▶ _Passage to read_:
* Start *

For even more ways to SAXPY using the latest NVIDIA HPC SDK with standard language parallelism, see N Ways to SAXPY: Demonstrating the Breadth of GPU Programming Options.

This post is a GPU program chrestomathy. What’s a Chrestomathy, you ask?

In computer programming, a program chrestomathy is a collection of similar programs written in various programming languages, for the purpose of demonstrating differences in syntax, semantics and idioms for each language. [Wikipedia]

There are several good examples of program chrestomathies on the web, including Rosetta Code and NBabel, which demonstrates gravitational N-body simulation in multiple programming languages. In this post I demonstrate six ways to implement a simple SAXPY computation on the CUDA platform. Why is this interesting? Because it demonstrates the breadth of options you have today for programming NVIDIA GPUs, and it covers the three main approaches to GPU computing: GPU-accelerated libraries, GPU compiler directives, and GPU programming languages.

* End *

Carry on writing the post about implementing SAXPY on the CUDA platform, starting right after its last sentence.

▶ _Information given_:
* Start *

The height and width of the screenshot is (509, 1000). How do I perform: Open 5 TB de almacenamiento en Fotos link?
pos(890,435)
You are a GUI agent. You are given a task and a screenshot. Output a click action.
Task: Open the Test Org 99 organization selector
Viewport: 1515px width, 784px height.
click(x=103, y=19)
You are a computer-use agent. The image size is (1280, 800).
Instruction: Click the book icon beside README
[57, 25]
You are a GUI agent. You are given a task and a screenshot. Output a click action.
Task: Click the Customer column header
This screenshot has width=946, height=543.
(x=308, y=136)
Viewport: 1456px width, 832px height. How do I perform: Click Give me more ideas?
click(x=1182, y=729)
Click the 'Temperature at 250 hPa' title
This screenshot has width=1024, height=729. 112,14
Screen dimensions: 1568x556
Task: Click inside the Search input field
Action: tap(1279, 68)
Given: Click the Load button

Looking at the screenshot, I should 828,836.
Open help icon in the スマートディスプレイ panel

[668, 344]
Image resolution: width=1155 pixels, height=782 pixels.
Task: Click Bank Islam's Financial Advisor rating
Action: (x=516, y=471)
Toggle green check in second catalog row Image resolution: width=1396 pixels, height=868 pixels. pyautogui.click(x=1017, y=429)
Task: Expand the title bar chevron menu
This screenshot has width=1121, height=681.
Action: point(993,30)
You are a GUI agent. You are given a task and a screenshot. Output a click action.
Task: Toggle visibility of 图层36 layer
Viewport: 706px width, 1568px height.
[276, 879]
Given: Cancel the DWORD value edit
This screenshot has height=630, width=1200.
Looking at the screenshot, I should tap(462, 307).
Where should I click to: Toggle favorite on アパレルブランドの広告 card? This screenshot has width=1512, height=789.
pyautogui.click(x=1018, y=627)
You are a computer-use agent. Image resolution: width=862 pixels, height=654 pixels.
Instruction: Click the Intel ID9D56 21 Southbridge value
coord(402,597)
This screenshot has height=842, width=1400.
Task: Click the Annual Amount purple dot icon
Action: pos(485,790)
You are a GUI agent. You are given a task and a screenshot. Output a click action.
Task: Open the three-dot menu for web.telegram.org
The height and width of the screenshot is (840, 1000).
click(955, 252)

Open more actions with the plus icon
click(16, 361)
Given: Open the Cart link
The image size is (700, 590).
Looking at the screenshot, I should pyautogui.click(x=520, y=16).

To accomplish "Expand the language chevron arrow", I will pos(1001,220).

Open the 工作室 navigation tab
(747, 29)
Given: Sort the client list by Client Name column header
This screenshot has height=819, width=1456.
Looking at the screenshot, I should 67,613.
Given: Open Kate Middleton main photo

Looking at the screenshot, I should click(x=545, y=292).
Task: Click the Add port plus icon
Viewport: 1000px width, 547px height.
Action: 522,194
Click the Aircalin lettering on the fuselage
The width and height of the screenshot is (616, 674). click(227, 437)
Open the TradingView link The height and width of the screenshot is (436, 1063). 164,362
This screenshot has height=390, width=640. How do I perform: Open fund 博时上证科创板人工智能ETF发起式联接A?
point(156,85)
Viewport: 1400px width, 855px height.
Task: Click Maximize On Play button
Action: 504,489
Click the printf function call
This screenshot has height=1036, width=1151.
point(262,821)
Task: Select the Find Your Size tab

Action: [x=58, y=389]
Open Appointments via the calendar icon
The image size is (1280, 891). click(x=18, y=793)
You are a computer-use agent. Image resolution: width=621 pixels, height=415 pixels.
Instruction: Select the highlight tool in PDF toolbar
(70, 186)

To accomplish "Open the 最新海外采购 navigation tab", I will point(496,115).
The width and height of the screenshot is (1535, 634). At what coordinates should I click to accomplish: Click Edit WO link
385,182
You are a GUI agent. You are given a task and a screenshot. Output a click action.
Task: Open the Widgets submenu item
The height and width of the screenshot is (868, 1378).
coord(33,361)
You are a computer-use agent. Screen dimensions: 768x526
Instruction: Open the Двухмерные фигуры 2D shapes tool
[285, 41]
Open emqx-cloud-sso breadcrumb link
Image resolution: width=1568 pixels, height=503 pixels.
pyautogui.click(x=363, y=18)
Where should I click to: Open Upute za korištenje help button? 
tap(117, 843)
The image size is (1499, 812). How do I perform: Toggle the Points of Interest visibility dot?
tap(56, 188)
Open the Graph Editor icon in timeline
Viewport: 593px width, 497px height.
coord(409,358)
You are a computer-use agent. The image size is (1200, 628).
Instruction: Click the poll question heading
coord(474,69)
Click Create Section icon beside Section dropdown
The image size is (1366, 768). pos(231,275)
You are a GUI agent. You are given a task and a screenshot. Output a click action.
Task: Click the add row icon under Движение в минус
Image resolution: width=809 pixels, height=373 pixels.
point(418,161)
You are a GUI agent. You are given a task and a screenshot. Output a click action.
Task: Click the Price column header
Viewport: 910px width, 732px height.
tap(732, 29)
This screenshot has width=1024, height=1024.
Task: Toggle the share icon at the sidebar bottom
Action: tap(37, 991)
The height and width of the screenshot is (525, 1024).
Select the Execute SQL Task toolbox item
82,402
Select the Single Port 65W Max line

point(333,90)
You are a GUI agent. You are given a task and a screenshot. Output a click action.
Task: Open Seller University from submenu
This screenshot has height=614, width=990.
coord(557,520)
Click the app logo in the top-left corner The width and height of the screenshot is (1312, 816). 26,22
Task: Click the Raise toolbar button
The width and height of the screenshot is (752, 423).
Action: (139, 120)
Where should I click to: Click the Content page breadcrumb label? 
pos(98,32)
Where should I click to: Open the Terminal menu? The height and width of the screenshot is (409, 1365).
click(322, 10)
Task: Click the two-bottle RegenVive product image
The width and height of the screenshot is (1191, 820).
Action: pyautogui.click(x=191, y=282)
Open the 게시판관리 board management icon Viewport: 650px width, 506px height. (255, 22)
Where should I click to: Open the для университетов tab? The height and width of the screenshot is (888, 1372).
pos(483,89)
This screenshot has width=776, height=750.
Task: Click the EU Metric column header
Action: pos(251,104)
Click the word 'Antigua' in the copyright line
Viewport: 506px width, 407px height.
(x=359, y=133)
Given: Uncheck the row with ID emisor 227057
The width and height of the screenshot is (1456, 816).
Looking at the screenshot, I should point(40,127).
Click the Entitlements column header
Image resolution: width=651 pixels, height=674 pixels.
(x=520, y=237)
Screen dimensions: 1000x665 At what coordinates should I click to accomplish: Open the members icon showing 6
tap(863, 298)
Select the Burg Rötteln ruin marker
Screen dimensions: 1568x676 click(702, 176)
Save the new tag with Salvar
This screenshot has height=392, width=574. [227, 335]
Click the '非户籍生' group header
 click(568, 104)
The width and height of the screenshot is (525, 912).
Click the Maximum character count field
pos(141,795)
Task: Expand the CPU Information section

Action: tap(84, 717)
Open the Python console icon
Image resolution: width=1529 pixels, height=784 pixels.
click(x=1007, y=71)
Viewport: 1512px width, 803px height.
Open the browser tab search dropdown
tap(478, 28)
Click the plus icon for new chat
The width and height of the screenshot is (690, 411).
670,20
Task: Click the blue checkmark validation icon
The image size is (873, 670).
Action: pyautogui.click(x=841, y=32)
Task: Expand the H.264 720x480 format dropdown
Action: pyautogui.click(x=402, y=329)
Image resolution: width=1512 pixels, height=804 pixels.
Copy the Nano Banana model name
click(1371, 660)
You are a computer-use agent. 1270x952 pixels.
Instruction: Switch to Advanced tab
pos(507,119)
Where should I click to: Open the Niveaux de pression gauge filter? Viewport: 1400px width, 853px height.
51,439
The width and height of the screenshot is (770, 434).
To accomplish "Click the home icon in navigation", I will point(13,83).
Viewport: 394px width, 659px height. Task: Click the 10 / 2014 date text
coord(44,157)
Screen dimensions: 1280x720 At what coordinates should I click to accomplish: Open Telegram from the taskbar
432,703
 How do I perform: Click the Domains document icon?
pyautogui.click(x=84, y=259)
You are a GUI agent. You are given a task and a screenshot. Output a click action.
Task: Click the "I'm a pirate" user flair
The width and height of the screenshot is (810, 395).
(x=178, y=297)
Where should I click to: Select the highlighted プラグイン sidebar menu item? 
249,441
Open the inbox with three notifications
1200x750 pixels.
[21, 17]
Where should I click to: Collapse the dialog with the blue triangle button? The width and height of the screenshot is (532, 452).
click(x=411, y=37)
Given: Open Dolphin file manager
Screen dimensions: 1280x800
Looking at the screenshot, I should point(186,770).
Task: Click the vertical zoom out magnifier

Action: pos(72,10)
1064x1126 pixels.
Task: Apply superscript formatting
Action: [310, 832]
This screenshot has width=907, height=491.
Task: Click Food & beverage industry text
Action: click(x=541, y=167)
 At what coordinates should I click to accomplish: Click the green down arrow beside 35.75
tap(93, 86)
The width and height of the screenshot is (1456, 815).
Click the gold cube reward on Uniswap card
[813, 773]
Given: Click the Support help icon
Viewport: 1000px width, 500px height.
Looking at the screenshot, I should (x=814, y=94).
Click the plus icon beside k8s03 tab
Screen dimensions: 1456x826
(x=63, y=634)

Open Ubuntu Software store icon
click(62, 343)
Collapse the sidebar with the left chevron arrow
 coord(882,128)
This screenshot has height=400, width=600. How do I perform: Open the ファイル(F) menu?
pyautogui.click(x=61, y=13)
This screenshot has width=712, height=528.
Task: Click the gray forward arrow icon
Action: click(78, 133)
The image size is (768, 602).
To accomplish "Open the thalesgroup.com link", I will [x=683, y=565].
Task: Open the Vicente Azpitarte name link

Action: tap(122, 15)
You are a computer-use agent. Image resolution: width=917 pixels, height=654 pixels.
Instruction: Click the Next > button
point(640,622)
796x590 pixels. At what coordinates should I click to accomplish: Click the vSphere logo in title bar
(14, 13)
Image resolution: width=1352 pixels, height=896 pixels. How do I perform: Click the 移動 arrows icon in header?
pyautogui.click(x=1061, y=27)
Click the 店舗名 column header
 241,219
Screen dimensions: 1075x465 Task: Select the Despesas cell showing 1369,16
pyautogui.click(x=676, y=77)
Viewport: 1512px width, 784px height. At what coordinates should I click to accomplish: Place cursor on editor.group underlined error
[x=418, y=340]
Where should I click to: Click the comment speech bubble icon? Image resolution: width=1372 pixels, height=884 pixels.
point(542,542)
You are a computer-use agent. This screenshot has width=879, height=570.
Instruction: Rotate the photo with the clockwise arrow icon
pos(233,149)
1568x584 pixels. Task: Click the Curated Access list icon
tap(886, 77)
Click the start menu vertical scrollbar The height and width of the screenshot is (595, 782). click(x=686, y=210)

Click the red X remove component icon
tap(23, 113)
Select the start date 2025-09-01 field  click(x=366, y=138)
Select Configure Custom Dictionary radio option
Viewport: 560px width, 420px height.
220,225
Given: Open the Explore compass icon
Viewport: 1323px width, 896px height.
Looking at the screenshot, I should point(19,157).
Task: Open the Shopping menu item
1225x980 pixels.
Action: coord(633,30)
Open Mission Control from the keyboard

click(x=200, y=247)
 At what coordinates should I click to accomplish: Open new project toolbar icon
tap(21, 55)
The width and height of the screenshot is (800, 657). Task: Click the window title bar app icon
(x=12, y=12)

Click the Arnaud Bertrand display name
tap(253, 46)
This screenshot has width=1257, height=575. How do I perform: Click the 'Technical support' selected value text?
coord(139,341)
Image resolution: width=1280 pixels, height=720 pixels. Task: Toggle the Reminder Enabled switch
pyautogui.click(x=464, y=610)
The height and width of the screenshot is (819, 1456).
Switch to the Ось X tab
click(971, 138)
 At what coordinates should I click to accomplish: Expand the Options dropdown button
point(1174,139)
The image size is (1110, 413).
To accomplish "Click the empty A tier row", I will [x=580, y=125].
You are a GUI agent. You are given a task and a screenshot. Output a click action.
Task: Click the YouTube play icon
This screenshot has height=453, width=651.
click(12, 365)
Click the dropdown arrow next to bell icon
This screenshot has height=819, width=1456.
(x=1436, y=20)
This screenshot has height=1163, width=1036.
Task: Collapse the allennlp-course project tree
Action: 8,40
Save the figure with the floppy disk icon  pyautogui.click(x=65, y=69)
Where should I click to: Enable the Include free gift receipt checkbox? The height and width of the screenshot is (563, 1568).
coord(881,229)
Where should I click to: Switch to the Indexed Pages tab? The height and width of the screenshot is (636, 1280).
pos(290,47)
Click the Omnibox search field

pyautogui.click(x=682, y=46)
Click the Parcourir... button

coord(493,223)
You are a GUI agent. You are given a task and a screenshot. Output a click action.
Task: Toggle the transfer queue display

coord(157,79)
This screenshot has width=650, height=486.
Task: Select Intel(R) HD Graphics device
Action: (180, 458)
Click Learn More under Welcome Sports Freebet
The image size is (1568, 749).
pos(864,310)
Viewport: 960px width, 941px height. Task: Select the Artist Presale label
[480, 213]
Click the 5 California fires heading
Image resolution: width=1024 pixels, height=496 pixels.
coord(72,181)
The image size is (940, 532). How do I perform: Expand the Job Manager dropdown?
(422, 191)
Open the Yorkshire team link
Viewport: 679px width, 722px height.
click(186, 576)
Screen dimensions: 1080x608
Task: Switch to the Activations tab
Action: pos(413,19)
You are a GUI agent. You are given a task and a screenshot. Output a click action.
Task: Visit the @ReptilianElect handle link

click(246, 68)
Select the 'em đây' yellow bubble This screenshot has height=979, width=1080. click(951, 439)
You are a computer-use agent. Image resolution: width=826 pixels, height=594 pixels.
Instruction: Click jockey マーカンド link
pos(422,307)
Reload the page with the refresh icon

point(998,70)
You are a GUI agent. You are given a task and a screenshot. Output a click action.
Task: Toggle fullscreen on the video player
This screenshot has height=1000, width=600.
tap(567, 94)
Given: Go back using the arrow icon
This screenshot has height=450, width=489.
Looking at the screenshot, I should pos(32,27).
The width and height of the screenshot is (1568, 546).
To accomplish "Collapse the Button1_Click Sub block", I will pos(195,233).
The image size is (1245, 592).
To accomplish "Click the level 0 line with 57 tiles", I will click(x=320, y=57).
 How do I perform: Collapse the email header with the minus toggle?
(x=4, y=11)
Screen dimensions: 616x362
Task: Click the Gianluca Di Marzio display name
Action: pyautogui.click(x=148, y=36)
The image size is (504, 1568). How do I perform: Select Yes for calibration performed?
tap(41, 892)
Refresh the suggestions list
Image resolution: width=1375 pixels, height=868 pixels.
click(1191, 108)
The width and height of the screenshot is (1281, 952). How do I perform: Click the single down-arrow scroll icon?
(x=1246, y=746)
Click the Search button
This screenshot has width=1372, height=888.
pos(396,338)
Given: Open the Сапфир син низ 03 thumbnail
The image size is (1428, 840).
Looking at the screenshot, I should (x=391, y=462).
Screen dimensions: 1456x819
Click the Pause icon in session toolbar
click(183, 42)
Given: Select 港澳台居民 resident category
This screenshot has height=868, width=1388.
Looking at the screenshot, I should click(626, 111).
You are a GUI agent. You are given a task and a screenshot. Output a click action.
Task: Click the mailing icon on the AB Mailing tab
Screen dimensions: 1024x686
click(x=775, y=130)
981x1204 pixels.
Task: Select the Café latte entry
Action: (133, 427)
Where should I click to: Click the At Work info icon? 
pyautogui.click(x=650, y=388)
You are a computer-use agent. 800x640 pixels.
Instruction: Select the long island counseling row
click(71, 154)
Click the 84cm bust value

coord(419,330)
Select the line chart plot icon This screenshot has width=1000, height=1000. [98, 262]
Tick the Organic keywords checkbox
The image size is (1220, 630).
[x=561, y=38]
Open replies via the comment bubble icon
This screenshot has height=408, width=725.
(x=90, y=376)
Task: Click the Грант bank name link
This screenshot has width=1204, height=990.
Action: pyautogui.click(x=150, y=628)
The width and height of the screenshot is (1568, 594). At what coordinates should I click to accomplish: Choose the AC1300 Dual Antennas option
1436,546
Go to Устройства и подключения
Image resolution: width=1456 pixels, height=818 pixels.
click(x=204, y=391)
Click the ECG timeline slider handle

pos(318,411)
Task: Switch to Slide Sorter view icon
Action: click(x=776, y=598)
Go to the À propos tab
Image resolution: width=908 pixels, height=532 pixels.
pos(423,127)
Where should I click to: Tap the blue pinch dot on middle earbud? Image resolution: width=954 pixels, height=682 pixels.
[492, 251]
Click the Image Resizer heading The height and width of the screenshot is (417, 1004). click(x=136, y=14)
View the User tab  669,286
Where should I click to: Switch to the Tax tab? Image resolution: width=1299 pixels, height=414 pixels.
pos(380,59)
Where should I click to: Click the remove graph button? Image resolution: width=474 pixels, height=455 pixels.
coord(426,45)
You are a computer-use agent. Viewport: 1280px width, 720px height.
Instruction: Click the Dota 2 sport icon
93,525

* End *

▶ _The reply_:
SAXPY stands for “Single-Precision A·X Plus Y”. It is a function in the standard Basic Linear Algebra Subroutines (BLAS)library. SAXPY is a combination of scalar multiplication and vector addition, and it’s very simple: it takes as input two vectors of 32-bit floats X and Y with N elements each, and a scalar value A. It multiplies each element X[i] by A and adds the result to Y[i]. A simple C implementation looks like this.

void saxpy(int n, float a, float * restrict x, float * restrict y)
{
  for (int i = 0; i < n; ++i)
      y[i] = a*x[i] + y[i];
}

// Perform SAXPY on 1M elements
saxpy(1<<20, 2.0, x, y);

Given this basic example code, I can now show you six ways to SAXPY on GPUs. Note that I chose SAXPY because it is a really short and simple code, but it shows enough of the syntax of each programming approach to compare them. Because it’s so simple, and does very little computation, SAXPY is not really a great computation to use for comparing the performance of the different approaches, but that’s not my intent. My goal is to demonstrate multiple ways to program on the CUDA platform today, not to suggest that any one is better than any other.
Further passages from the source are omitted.